Science-ish is a joint project of Maclean’s, the Medical Post and the McMaster Health Forum. Julia Belluz is the associate editor at the Medical Post. Got a tip? Seen something that’s Science-ish? Message her at julia.belluz@medicalpost.rogers.com or on Twitter @juliaoftoronto



Did doctor warnings reduce car crashes?

  1. It’s actually time that seniors over 70 were required to undergo mandatory road tests instead of a mere written test. The high incidence of cataracts, hearing impairment and slower reaction times are also issues of concern. Driving is not a right, however with the high cost of insurance, gasoline, etc. it’s also not a privelege.

    • There are many seniors who are a threat to the motoring public….agreed. However, equally threatening are the number of younger motorists who text, chat on cell phones and attempt to accomplish other forms of multi-tasking while propelling a ton and a half of metal, plastic and rubber (or more) on major thoroughfares.

      This on roadways of various levels of condition, in changing weather conditions, in vehicles of various states of mechanical fitness, and who’s operators have various levels of driving experience. Add to this, drivers who’s judgement may be altered by a multitude of intoxicants.

      Quite a Mulligan’s Stew!

      • Agree that this business of people being virtually glued to cell phones/texting while driving is still a big problem even with the threat of major fines for doing so. Also agree with the variety of sh*t-boxes that you see on the roadways as soon as snow hits the ground. Stoners are just as big a risk as drunks.
        One major question I have about senior drivers: How many do you know who have willingly given up driving because they realize they’re not competent any longer?
        My mother’s husband is 76 with advanced cataracts/impaired vision and hearing (refuses to get a hearing aid) who freaked when I told him that I had mentioned to his MD that he’s probably a serious risk on the road. There was absolutely no acknowledgment whatsoever on his part that he even “might” be a danger to himself or others. It’s this kind of cognitive dissonance on the part of seniors that has to be addressed by regulators. People like this guy are more concerned with losing “convenience” and are absolutely not objective about their abilities.
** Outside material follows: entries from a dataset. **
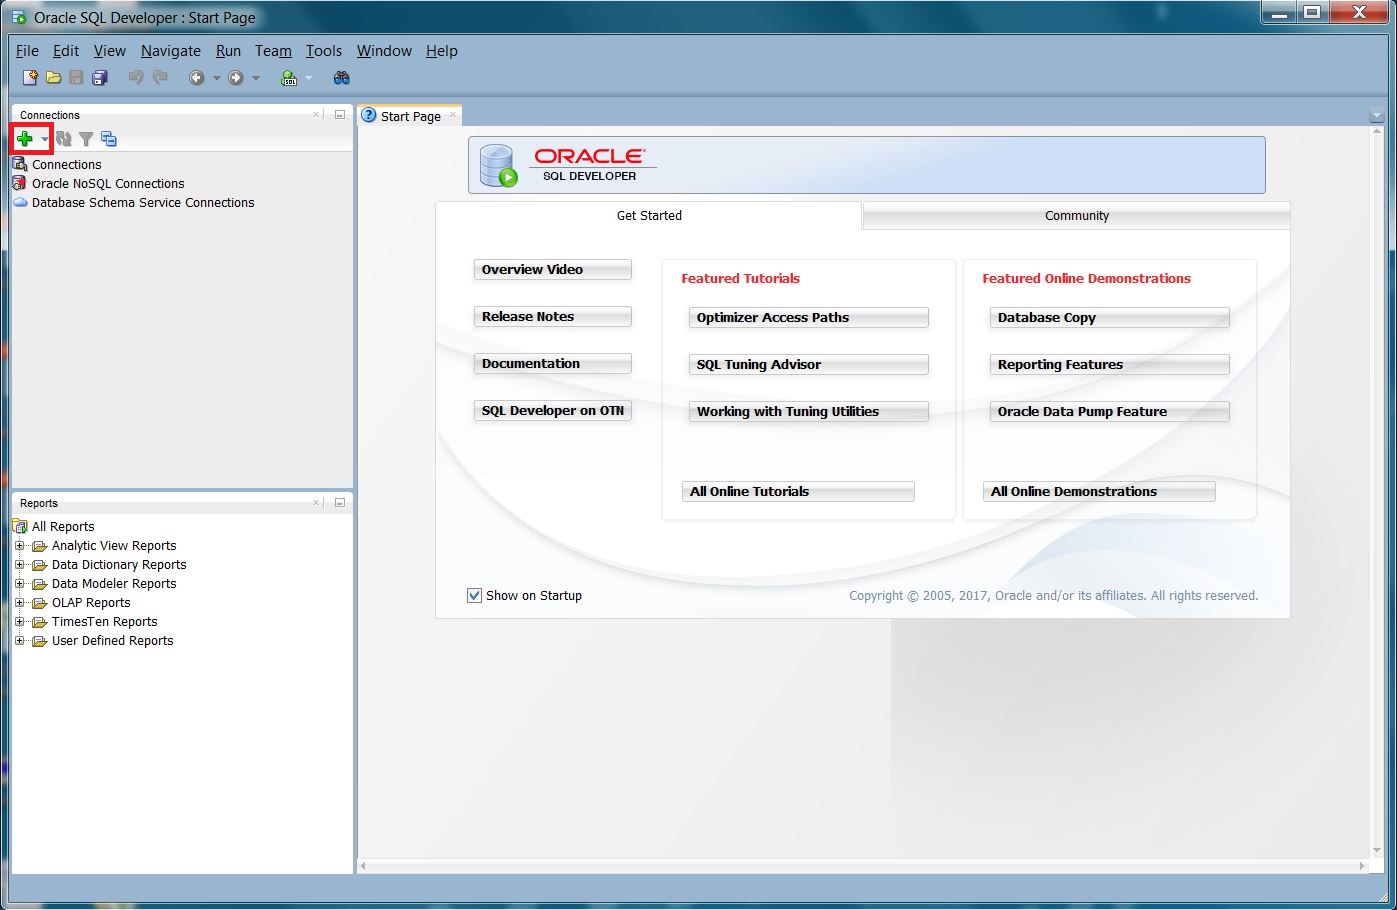The height and width of the screenshot is (910, 1397).
Task: Select the Oracle NoSQL Connections tree item
Action: (x=107, y=183)
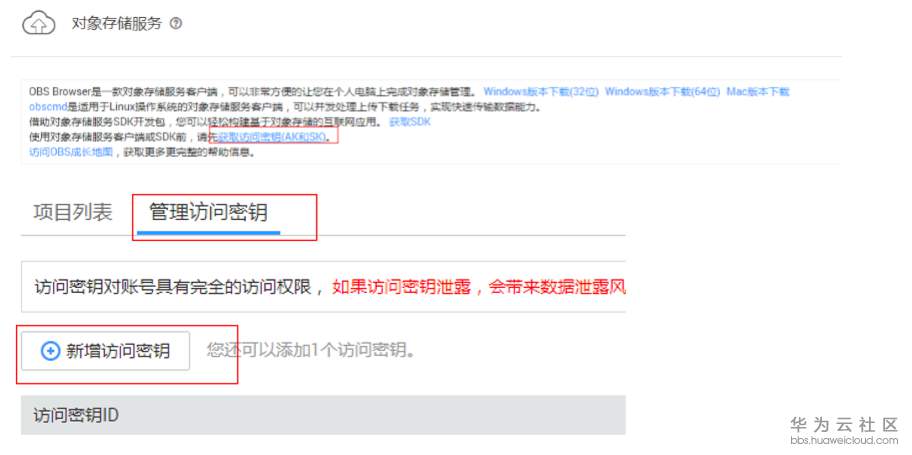Click the red access key leak warning text
Viewport: 912px width, 455px height.
pyautogui.click(x=479, y=287)
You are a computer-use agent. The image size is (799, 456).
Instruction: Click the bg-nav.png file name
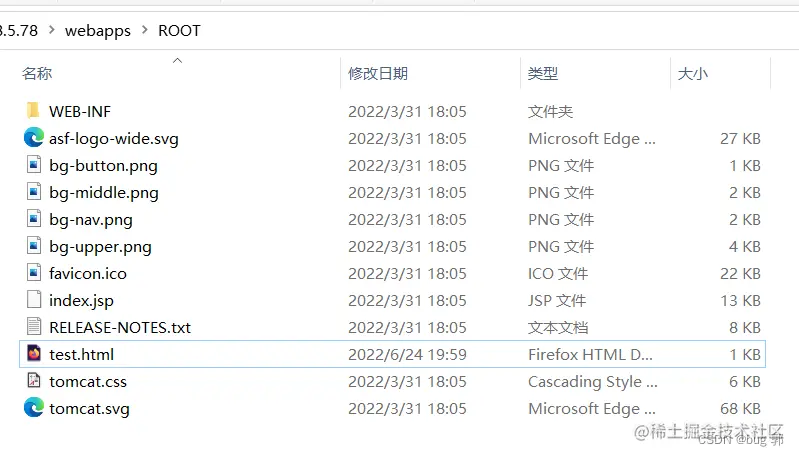pos(91,220)
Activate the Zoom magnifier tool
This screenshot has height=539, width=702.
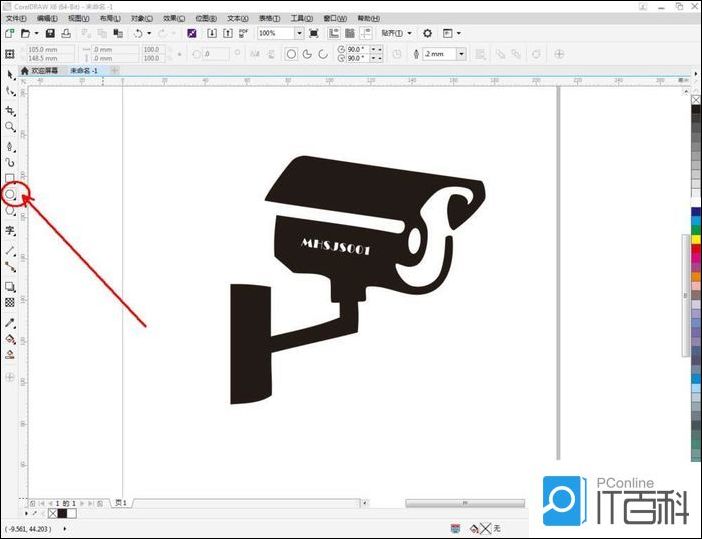(x=10, y=127)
        • Everyone one should have blood tests done before entering there car,also see a doctor for a phyical,an see a phyco doctor for anger management,i think that would suffice,that should make the roads a little safer!

  2. I believe it should be mandatory for doctors to report “anything” that will impair a driver on the road,and if they dont report it,and the end result is someone loseing there life or disfigurement they should lose the right to practice medicine,and sued by the victims,i am sure this would solve a lot of the problems!